Project Summary The durability of clinical responses to immune checkpoint inhibitors targeting PD1 has generated tremendous interest in immunotherapy of cancers. However, not all patients demonstrate a complete or durable response and thus, there is a need to develop additional therapeutic antibodies (mAbs) that target other immune pathways

and can be used in combination with anti-PD1 therapies. Though the majority of the focus to date has been on other inhibitory pathways such as CTLA4 and TIGIT, recent developments have suggested a role for mAbs targeting co-stimulatory receptors, allowing for the introduction of therapies that not only release the proverbial

brakes of the immune system, but also apply the gas to get the immune response moving. One such costimulatory receptor is GITR (TNFRSF18), a TNFR superfamily member surface receptor that is upregulated on activated T cells and endogenously expressed on both Tregs and NK, though basal expression on NK cells

is considerably lower.
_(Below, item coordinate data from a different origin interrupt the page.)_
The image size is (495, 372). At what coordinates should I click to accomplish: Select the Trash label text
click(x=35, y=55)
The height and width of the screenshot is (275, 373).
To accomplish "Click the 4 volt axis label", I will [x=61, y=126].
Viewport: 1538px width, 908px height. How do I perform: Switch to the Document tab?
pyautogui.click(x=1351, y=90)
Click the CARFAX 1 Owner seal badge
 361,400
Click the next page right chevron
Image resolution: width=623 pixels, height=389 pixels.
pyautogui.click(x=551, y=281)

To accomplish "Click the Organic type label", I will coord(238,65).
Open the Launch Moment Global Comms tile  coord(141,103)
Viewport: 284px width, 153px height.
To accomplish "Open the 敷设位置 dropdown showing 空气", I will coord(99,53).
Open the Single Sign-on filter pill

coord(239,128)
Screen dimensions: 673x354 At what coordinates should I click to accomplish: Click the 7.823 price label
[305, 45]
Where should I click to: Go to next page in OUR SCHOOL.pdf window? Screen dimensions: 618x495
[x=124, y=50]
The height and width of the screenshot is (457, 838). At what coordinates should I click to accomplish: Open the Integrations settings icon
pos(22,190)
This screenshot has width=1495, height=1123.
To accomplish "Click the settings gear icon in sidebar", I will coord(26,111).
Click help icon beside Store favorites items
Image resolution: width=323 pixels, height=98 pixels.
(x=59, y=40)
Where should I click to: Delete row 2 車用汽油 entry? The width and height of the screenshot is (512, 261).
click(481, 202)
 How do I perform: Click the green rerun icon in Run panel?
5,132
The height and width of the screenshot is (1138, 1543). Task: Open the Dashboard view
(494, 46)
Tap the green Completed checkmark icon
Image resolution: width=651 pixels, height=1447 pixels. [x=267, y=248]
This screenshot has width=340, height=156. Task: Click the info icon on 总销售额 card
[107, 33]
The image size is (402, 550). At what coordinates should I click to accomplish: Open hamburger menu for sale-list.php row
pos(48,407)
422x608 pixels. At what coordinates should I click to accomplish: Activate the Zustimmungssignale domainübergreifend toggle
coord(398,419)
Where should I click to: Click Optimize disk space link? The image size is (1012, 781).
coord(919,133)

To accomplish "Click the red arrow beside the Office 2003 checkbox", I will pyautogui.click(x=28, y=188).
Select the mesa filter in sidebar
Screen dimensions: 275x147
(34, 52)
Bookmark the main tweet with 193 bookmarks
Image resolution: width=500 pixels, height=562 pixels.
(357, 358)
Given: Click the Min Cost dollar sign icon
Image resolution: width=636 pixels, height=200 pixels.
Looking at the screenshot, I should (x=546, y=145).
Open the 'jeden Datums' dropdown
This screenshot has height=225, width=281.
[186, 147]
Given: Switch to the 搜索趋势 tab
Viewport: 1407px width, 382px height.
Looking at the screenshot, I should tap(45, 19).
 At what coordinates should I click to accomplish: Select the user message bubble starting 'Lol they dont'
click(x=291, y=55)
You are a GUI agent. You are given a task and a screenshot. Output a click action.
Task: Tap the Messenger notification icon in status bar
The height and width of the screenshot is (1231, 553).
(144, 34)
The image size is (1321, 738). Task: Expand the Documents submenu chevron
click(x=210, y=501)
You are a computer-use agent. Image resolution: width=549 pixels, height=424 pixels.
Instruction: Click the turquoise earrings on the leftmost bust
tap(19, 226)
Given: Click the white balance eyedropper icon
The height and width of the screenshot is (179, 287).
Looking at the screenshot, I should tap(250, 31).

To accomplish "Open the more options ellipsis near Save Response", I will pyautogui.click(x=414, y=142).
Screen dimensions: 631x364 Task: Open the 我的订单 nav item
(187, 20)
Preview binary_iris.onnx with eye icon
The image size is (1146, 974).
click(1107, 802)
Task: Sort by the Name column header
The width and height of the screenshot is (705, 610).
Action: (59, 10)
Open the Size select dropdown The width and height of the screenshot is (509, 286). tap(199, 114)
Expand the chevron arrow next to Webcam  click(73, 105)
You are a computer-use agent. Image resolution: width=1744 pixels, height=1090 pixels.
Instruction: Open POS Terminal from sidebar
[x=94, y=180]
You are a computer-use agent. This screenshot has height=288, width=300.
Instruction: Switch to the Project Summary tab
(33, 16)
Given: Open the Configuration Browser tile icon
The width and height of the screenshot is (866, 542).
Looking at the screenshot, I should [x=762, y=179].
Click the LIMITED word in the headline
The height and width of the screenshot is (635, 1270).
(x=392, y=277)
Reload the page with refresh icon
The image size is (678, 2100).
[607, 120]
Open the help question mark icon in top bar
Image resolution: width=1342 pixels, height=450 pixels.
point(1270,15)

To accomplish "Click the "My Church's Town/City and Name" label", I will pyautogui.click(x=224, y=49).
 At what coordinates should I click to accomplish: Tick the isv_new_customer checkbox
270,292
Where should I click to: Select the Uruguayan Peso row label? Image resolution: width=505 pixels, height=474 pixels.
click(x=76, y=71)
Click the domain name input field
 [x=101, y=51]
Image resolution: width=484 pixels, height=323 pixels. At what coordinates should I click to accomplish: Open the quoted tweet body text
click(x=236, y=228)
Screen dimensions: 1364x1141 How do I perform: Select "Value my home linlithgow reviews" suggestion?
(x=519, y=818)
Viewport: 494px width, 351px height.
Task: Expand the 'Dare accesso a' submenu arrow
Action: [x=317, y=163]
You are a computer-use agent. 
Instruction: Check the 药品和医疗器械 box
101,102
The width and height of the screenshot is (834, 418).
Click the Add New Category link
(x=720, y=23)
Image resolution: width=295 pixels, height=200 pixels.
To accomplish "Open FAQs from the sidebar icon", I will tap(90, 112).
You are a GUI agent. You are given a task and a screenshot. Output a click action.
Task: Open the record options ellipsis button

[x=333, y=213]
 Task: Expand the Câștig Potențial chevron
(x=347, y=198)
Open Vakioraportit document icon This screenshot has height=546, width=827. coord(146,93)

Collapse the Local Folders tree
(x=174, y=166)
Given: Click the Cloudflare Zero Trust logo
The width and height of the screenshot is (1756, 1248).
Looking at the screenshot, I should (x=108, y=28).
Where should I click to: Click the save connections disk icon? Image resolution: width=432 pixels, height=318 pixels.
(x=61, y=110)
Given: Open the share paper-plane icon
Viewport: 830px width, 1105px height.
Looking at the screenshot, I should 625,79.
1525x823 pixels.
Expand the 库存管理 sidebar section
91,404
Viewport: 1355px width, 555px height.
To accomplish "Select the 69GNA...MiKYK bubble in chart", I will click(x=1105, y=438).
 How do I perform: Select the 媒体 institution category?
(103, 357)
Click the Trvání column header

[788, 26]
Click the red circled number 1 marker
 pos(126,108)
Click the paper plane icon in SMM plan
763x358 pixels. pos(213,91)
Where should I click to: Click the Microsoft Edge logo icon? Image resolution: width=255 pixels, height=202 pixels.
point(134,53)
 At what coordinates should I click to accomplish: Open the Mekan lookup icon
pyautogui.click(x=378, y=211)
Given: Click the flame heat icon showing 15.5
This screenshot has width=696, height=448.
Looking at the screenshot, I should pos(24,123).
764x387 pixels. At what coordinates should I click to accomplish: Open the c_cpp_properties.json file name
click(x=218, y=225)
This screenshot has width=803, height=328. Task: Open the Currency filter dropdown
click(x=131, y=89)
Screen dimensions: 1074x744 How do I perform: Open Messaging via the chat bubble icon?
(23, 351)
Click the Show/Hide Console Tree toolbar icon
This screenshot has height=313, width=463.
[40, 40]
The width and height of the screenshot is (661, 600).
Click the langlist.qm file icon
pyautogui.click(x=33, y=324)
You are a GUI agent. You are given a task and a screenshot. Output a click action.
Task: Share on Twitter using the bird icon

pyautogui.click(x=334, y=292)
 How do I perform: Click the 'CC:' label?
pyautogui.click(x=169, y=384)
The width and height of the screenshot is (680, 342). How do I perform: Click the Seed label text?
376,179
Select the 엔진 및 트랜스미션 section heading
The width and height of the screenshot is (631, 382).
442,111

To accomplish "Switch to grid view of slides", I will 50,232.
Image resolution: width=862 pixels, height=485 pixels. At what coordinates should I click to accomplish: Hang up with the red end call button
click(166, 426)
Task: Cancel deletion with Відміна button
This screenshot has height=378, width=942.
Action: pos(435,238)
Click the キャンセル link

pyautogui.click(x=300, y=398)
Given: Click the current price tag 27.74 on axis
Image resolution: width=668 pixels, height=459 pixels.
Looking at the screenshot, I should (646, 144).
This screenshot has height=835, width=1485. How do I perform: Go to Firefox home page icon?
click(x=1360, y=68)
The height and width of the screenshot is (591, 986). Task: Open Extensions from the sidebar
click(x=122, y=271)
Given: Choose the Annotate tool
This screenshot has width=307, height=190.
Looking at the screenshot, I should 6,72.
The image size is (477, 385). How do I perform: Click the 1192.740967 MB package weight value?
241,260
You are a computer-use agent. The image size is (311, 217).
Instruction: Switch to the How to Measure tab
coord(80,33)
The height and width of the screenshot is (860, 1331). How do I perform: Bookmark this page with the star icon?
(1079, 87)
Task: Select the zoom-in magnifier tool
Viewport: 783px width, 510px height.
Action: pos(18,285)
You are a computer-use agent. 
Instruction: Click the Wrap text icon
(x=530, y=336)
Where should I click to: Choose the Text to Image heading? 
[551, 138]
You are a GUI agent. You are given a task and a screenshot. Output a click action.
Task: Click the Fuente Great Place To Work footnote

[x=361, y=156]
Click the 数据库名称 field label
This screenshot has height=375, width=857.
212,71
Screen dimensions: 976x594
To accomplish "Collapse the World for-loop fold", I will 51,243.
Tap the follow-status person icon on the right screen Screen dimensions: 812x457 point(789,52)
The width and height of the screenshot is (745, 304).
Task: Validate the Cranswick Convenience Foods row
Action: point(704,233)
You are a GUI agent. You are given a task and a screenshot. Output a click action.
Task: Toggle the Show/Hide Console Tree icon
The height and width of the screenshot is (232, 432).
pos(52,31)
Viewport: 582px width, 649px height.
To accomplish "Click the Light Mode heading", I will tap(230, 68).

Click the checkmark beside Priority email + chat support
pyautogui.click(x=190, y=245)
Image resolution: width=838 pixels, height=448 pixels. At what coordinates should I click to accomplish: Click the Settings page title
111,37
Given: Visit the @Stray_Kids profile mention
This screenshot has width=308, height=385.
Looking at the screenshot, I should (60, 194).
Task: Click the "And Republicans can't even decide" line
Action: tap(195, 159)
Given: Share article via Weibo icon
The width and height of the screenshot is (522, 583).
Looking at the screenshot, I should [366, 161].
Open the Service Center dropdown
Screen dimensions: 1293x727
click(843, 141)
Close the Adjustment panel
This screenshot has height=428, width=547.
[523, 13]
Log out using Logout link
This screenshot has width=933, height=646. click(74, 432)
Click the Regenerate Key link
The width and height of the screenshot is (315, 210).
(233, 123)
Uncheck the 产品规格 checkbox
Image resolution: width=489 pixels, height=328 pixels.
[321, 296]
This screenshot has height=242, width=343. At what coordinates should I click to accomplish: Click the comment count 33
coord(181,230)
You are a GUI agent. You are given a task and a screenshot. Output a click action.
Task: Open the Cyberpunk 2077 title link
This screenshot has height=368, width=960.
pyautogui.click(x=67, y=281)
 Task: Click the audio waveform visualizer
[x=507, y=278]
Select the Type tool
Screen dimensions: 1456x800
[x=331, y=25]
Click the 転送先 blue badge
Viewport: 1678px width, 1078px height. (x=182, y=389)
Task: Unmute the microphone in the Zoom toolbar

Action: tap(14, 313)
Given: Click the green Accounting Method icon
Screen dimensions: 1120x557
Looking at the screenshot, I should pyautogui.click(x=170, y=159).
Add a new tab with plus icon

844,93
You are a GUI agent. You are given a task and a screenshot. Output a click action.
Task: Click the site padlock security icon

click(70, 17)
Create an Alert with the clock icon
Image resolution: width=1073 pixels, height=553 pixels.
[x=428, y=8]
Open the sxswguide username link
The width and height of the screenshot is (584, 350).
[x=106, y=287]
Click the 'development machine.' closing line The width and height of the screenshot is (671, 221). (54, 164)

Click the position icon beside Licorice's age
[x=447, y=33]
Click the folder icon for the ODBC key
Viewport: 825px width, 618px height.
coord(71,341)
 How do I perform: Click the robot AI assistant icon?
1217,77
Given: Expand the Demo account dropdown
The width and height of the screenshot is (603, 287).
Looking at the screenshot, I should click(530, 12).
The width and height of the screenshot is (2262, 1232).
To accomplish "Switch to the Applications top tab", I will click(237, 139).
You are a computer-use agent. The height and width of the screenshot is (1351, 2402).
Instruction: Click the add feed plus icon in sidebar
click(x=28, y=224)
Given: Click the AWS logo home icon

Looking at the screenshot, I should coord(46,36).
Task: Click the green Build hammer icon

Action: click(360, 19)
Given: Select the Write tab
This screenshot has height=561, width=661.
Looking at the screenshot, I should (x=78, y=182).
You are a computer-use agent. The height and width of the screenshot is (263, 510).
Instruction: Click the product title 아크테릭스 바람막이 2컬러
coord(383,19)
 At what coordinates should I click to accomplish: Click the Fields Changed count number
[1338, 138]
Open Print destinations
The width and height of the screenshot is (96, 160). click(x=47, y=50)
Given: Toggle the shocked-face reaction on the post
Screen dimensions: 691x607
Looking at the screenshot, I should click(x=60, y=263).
As with many stimulatory receptors, GITR requires receptor clustering to reach the activation threshold for signal transduction and cellular activation and thus, many studies involving agonistic anti- GITR antibodies failed to show a significant clinical benefit in humans. Though mutant antibody Fc domains have

been developed that enable spontaneous hexamerization upon cell surface binding, the hexamerization also enhances C1q binding and complement deposition, leading to an immunodepleting molecule with potent effector functions. To broaden the applications of this platform, our lab has used a structure guided engineering approach

to identify additional mutations that can abrogate C1q binding, leading to a hexamerizing antibody with negligible effector functions and one that is suitable for targeting and activating stimulatory receptors. In vitro luciferase based bioassays demonstrated that when combined with a hexamerizing Fc domain, our agonistic anti-GITR

antibody demonstrates significantly enhanced stimulation and a unique synergistic effect with GITR-Ligand. The first aim of this proposal looks to examine the in vivo efficacy of this agonistic, hexamerizing anti-GITR antibody with augmented stimulatory capabilities using an established and well characterized orthotopic renal cell

carcinoma model in a humanized mouse. Additionally, advanced analytical techniques including single cell RNA sequencing, immunohistochemistry, and multiparameter FACS will enable the in-depth evaluation of the mechanistic and cellular differences resulting from therapeutic use of hexamerizing antibodies targeting

stimulatory receptors. The second aim further advances the therapeutic potential of this antibody by engineering and testing in vivo, a hexamerizing bispecific antibody that targets both GITR and PD1. This molecule will both rescue exhausted immune cells and stimulate activated T cells, allowing for remodeling of the tumor

microenvironment and restoration of anti-tumor immunity. This proposal not only will evaluate the therapeutic potential of a novel Fc domain and bispecific antibody, but also provide valuable insight into the mechanistic differences resulting from enhanced receptor signaling and combination therapies.